Among other customers, Brookfield sells its new forecasting product to financial institutions needing to stress-test their loan portfolios. Its modelling tool lets users test “what-if” scenarios on a range of extraordinary housing and economic events.

Some of those events are specified by OSFI. The banking watchdog requires that its regulated lenders stress-test their portfolios to determine how and when their viability may be compromised.

OSFI’s Internal Capital Adequacy Assessment Process (ICAAP), for example, requires that, at a minimum, FIs analyze the following events:

  • A 200-basis-point interest rate shock
  • A real estate downturn equivalent to a 30% drop in home values

Brookfield/Moody’s House Price Forecasts facilitate such testing by allowing lenders to “get a detailed view of what a broad-level scenario could mean at the province and metro level,” says Jessica Schaefer, AVP at Moody’s Analytics. “In Canada, at least at the moment, the regulator is less specific in the nature of the scenario…” One could argue that implies even more need for regional stress-testing (e.g., assessing what happens in Alberta when oil plunges to $35 or less).

On a national level, Brookfield/Moody’s publishes a large-scale financial shock scenario. That particular model assumes that mortgage rates spike a little over 200 bps in 12 months. In turn, “Brookfield RPS home prices in [that scenario] fall by about 16%,” Schaefer says.

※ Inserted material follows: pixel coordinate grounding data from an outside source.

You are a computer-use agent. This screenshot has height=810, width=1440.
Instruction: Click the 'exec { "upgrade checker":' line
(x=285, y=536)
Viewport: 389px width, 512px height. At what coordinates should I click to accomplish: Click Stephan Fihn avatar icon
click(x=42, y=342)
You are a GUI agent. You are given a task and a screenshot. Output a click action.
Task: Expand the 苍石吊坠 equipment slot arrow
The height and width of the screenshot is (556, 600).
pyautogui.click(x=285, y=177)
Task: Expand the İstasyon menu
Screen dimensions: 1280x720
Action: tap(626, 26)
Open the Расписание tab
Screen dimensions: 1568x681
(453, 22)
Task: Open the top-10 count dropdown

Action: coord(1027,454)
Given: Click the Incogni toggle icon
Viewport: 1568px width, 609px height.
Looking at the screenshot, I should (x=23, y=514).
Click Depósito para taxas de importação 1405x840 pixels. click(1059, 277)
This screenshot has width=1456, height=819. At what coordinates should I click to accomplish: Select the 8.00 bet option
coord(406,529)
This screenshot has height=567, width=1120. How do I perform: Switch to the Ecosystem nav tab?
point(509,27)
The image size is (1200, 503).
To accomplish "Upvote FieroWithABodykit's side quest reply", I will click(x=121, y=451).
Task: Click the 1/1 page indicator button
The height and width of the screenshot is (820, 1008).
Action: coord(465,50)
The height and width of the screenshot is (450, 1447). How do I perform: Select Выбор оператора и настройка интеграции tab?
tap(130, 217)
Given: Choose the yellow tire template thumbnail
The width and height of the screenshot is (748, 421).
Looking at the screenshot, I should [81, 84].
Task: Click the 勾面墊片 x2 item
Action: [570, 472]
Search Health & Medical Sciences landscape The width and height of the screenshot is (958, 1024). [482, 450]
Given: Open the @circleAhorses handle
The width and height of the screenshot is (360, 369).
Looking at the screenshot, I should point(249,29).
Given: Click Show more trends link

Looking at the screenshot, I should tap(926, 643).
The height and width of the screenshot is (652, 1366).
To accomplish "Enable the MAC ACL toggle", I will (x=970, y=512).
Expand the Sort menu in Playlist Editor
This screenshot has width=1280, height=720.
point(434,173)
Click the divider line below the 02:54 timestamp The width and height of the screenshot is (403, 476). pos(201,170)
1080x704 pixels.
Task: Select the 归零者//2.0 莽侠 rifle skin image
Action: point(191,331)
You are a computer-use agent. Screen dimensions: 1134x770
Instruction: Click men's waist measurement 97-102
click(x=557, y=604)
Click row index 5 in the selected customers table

“Our protracted recession scenario involves a deeper decline in house prices of over 25%.” That model, she adds, is accompanied by an overall decline in interest rates, “making it very similar to the 2008-2012 experience in the U.S.”

It makes you wonder how an extended recession would impact home prices if Canada’s policy rate was already near zero. In such an occurrence, rates could not fall any further to reinvigorate the economy (potentially a big problem). That type of what-if is exactly the reason why lenders use this sort of tool.

Sidebar: Brookfield/Moody’s forecasts are based on regional supply-and-demand factors, and macro influences like interest rates and unemployment. Brookfield says the methodology “assumes short-term serial correlation in house price growth with long-run mean reversion to a level consistent with economic fundamentals.” (More details on its methodology)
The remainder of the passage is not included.